Schulabschlüsse nachholen

Ohne einen Schulabschluss ist der Zutritt zum Arbeitsmarkt heute immer schwerer möglich. Wer also plant, einen Schulabschluss nachzuholen, investiert in seine Zukunft. Diese Empfehlung gibt auch die Bundesagentur für Arbeit jedem Arbeitsuchenden. Wer sich selbst um einen höheren Abschluss bemüht, zeigt Ehrgeiz und Engagement und eröffnet sich vielfältigere berufliche Möglichkeiten. Arbeitgeber schätzen zunehmend die eigene, persönliche Initiative. Auf dem sogenannten „Zweiten Bildungsweg“ können alle Schulabschlüsse der allgemein bildenden Schulen nachgeholt werden.

Der Hauptschulabschluss ist die Grundlage für alle weiteren allgemein bildenden Schulabschlüsse. Haben Sie eine erfolgreich abgeschlossene Berufsausbildung, dann haben Sie damit meist gleichzeitig den Hauptschulabschluss erreicht. Er ist Voraussetzung für den Eintritt in bestimmte Berufsfachschulen, Fachschulen und Abendrealschulen.
Der Mittlere Schulabschluss (u.a. auch Realschulabschluss oder Qualifizierter Sekundarabschluss I genannt) bietet vielfältige Chancen: Die meisten Berufsfachschulen fordern ihn als Zugangsvoraussetzung. Wer ihn hat, kann, je nach Bundesland, die Fachoberschule bzw. Berufsoberschule besuchen, an der sich in Verbindung mit einer abgeschlossenen Berufsausbildung die Fachhochschulreife erwerben lässt.
Die Allgemeine Hochschulreife (Abitur) berechtigt zum Studium aller Fächer an Universitäten und anderen Hochschulen. Allerdings suchen sich die Hochschulen ihre künftigen Studierenden selbst aus und legen dazu auch eigene Kriterien fest.

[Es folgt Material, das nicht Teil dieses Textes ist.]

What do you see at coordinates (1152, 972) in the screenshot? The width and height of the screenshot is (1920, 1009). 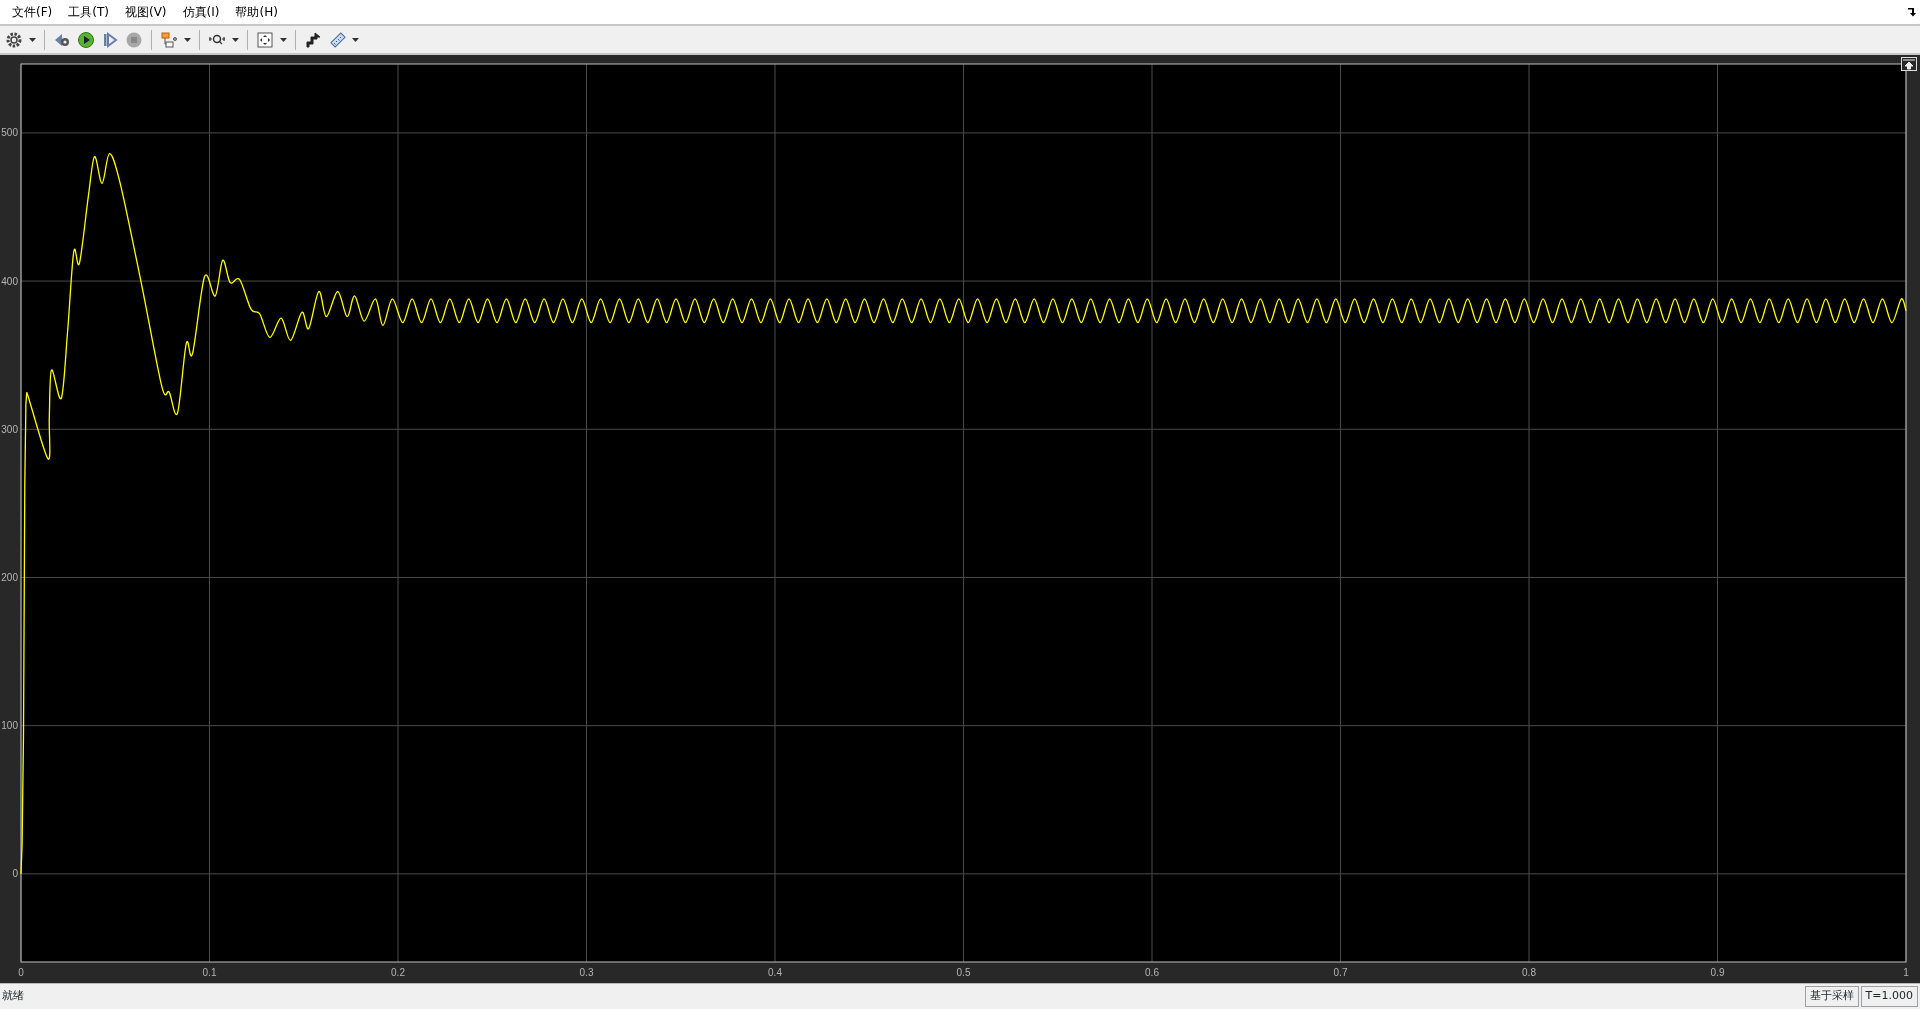 I see `axis-tick-label: 0.6` at bounding box center [1152, 972].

Die verschiedenen Schulabschlüsse kann man zum Beispiel an Berufskollegs, in Abendschulen und per Fernunterricht erwerben. Bei der Auswahl der Kurse sollte unbedingt darauf geachtet werden, dass diese von der Zentralstelle für Fernunterricht (ZFU) nach dem Fernunterrichtsschutzgesetz (Fern USG) zertifiziert wurden. Hier können einzelne Kurse gesucht werden. Sucht man dort unter dem Schlagwort Abitur, so erhält man alle notwendigen Informationen zum Angebot der Studiengemeinschaft Darmstadt (SGD).

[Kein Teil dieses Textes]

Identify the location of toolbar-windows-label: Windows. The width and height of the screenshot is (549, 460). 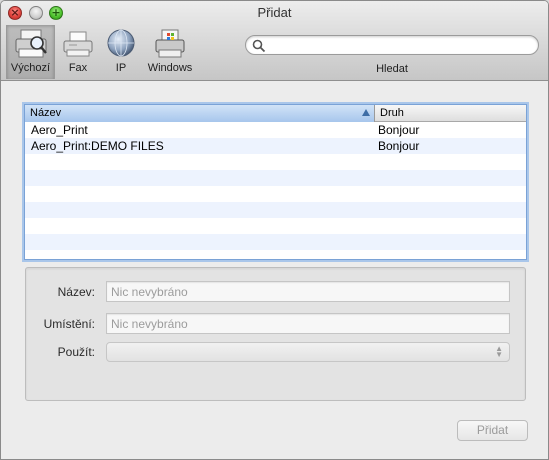
(170, 68).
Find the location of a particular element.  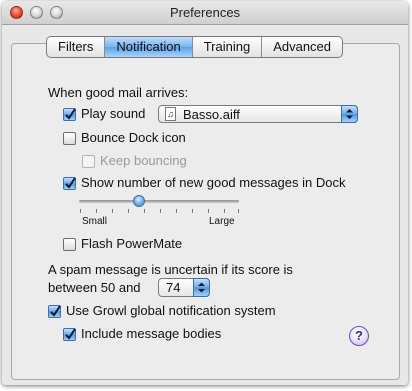

use-growl-checkbox is located at coordinates (54, 312).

Die Prüfungen werden dann nach den Kriterien der einzelnen Bundesländer von den zuständigen Schulbehörden an staatlichen Einrichtungen, etwa Gymnasien, durchgeführt und sind gebührenpflichtig. Im Rahmen der möglichen Förderung werden die Kosten aber oft von der Bundesagentur für Arbeit übernommen.